:: Supplied information ::
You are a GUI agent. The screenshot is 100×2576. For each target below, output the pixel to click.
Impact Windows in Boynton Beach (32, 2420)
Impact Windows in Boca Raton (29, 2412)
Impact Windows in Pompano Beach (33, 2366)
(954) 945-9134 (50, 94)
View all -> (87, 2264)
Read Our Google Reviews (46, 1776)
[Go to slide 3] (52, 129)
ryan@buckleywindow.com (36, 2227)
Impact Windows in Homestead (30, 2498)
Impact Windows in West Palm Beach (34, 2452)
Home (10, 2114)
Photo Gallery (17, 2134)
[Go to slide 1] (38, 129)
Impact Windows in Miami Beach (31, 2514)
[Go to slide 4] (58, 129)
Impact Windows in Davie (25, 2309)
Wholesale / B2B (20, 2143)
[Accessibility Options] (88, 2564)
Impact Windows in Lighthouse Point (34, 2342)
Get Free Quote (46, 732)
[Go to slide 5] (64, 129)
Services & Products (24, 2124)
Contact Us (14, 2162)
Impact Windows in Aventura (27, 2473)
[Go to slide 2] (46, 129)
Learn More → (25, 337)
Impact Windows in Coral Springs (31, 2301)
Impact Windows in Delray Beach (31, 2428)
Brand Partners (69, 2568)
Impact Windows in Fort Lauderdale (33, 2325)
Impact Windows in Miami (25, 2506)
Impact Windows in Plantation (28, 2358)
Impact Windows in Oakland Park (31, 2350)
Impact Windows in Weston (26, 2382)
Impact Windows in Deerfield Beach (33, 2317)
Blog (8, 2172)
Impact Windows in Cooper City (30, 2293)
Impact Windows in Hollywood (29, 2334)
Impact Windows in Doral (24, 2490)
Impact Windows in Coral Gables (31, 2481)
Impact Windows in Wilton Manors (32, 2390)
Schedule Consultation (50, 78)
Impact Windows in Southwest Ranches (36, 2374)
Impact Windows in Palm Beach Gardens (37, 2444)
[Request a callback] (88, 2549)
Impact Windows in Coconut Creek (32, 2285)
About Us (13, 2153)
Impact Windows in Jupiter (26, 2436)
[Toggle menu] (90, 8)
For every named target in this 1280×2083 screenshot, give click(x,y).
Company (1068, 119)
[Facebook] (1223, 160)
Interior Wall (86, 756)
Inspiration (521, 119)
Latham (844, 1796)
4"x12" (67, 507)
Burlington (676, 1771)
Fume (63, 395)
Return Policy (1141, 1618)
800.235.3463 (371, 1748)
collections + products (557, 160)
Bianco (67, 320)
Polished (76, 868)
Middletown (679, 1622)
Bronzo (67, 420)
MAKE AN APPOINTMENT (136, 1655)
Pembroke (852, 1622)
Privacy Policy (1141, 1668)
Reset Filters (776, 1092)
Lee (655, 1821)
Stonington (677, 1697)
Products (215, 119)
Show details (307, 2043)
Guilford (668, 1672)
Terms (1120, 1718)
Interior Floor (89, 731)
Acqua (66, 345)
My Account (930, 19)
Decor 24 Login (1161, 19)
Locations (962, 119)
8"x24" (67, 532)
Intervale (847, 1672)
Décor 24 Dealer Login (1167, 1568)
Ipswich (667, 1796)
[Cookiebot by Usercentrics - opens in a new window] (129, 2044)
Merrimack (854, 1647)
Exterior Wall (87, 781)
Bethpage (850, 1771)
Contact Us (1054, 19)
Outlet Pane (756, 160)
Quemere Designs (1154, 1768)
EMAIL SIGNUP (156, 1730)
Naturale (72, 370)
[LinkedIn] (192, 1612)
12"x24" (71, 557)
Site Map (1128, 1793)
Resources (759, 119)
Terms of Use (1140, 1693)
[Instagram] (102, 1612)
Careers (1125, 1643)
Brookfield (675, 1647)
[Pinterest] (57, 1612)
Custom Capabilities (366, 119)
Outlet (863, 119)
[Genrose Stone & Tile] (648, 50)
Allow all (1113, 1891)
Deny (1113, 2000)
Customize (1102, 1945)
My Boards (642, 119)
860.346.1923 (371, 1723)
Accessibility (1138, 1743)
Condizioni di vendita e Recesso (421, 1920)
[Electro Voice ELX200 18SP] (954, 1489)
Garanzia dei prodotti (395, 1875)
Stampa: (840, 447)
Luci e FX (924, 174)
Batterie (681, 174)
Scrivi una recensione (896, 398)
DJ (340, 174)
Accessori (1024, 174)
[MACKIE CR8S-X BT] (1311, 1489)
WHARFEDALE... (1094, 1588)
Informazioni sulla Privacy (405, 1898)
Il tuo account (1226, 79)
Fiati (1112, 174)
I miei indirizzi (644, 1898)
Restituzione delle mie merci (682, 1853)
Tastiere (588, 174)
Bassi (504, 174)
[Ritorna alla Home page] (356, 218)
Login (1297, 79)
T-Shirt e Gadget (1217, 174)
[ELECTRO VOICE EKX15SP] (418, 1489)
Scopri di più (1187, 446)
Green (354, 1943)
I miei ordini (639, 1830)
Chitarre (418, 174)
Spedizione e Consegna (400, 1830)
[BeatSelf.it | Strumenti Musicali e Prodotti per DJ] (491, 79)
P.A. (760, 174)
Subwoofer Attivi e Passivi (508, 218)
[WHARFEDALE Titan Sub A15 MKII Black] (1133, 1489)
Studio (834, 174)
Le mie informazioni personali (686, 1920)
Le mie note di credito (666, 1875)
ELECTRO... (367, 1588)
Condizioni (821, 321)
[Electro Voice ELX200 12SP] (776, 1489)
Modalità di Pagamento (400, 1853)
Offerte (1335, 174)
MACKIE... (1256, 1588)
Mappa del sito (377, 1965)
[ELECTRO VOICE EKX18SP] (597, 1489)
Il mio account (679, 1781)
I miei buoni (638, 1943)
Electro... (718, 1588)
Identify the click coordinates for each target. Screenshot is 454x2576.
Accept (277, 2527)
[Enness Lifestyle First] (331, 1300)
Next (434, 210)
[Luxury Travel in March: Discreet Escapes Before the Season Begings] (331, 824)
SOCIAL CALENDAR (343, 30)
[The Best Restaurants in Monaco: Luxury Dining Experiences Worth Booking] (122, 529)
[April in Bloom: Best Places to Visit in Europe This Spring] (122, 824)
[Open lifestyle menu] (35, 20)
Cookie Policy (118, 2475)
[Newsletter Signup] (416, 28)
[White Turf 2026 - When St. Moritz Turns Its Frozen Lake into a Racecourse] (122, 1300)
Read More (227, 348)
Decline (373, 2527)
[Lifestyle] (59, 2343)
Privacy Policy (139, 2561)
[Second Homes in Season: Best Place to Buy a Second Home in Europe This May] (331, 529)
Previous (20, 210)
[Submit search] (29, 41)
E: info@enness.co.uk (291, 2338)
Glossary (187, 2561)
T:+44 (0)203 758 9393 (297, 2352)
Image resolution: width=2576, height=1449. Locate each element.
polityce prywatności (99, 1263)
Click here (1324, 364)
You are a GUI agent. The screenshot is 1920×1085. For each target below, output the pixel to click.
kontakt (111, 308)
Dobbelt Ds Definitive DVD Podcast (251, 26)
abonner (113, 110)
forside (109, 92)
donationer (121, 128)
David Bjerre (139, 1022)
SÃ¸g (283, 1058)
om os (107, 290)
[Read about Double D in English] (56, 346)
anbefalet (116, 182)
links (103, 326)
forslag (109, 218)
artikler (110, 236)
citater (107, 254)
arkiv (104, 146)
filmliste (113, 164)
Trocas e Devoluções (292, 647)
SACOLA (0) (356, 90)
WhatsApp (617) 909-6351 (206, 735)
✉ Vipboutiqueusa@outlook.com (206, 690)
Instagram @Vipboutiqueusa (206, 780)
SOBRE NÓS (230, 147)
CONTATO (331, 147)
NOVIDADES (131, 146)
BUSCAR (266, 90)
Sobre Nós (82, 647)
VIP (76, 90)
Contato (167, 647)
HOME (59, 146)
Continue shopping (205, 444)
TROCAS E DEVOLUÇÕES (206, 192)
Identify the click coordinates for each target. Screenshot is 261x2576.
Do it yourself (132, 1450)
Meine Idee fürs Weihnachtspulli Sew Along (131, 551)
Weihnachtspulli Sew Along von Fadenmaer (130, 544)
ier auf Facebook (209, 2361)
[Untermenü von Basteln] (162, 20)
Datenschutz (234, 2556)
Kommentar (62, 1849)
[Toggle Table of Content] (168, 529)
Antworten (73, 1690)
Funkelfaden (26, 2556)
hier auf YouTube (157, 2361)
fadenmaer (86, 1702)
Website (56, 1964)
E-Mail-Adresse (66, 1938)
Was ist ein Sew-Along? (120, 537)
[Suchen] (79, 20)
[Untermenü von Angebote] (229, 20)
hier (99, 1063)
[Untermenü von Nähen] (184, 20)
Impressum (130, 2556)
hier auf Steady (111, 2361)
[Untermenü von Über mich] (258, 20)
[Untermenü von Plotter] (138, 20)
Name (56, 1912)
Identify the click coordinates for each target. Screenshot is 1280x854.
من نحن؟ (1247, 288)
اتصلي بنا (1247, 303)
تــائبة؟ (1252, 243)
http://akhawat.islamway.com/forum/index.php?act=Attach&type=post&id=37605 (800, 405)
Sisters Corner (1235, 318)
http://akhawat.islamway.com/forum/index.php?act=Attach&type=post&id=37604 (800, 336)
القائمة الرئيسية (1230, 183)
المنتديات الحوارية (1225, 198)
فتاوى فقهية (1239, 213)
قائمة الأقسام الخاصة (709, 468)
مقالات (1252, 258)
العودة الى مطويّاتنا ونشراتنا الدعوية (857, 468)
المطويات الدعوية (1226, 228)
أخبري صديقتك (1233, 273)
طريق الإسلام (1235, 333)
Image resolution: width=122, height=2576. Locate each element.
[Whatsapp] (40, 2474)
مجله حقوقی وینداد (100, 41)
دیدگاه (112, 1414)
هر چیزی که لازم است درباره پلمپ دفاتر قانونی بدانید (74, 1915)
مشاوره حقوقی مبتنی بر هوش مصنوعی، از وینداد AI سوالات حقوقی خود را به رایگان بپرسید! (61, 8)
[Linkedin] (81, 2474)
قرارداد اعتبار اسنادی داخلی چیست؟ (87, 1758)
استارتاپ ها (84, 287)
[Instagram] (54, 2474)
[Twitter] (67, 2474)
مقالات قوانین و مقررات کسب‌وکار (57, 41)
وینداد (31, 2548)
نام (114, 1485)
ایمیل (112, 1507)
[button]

:: Task details ::
Print, without alteration, only the lines above between the one holding "Modalità di Pagamento (400, 1853)" and the one holding "Next (434, 210)", inclusive.

:: Exercise answer ::
Modalità di Pagamento (400, 1853)
Offerte (1335, 174)
MACKIE... (1256, 1588)
Mappa del sito (377, 1965)
[ELECTRO VOICE EKX18SP] (597, 1489)
Il mio account (679, 1781)
I miei buoni (638, 1943)
Electro... (718, 1588)
Identify the click coordinates for each target. Screenshot is 454x2576.
Accept (277, 2527)
[Enness Lifestyle First] (331, 1300)
Next (434, 210)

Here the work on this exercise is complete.